Screenshot grounding data

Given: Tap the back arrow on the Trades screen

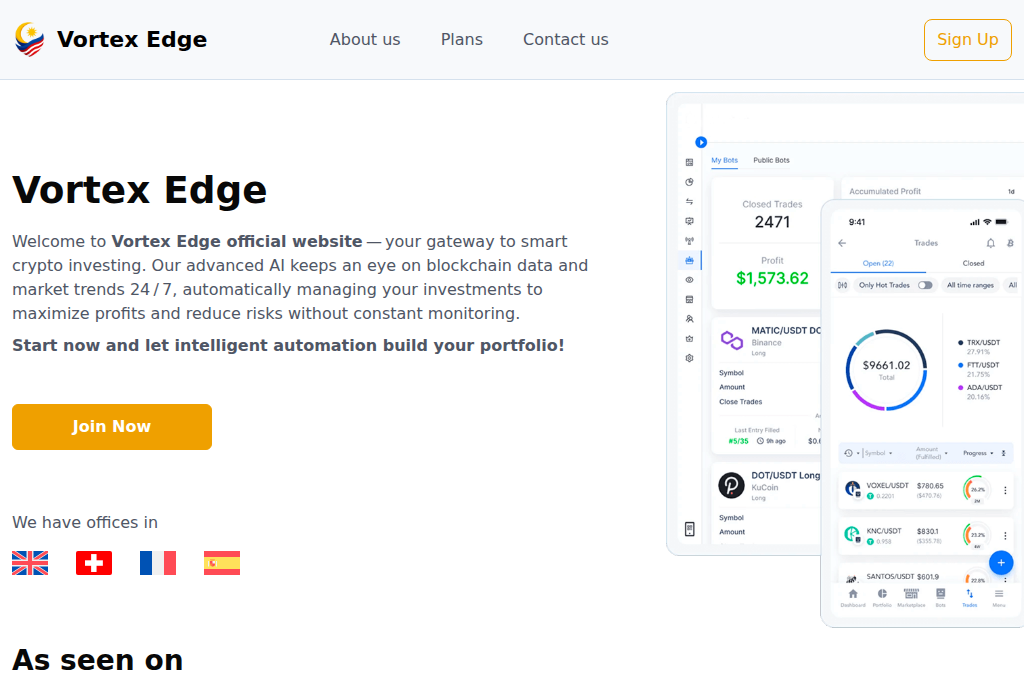Looking at the screenshot, I should pyautogui.click(x=841, y=243).
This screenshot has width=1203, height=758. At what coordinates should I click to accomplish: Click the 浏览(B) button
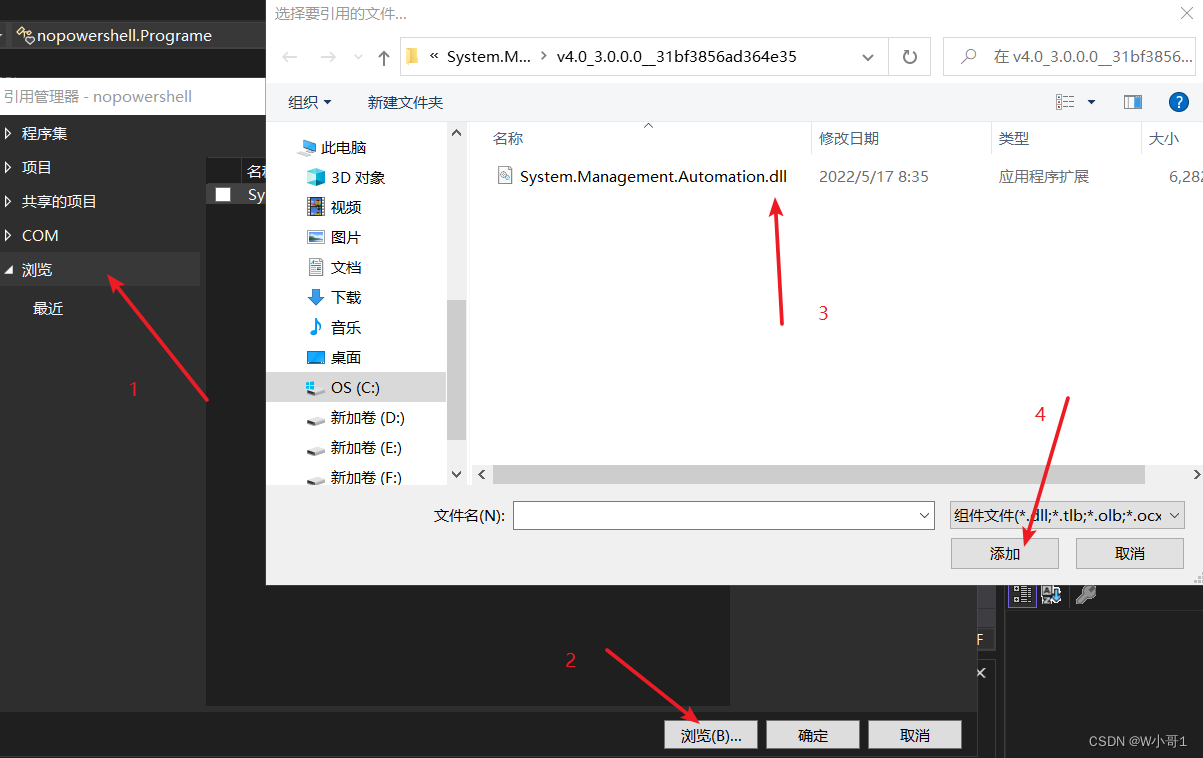tap(710, 734)
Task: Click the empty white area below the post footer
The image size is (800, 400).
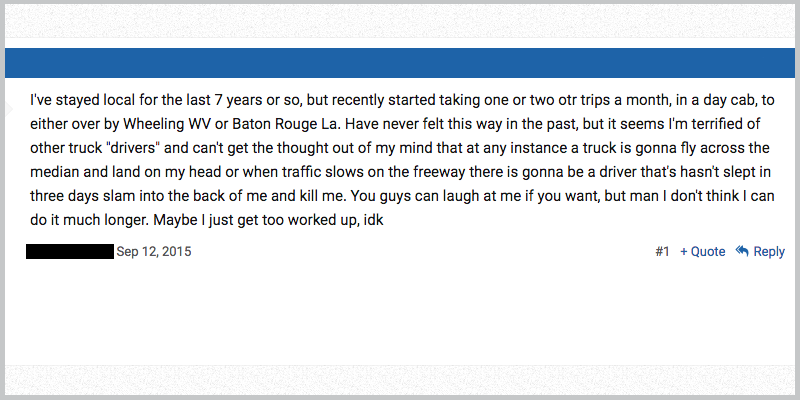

◆ **Required work**
Leaving aside the images, write out the entries above word for word.

◆ **Answer space**
Given: Tap the back arrow on the Trades screen

Looking at the screenshot, I should pyautogui.click(x=841, y=243).
This screenshot has width=1203, height=758. At what coordinates should I click to accomplish: Click the 浏览(B) button
tap(710, 734)
Task: Click the empty white area below the post footer
The image size is (800, 400).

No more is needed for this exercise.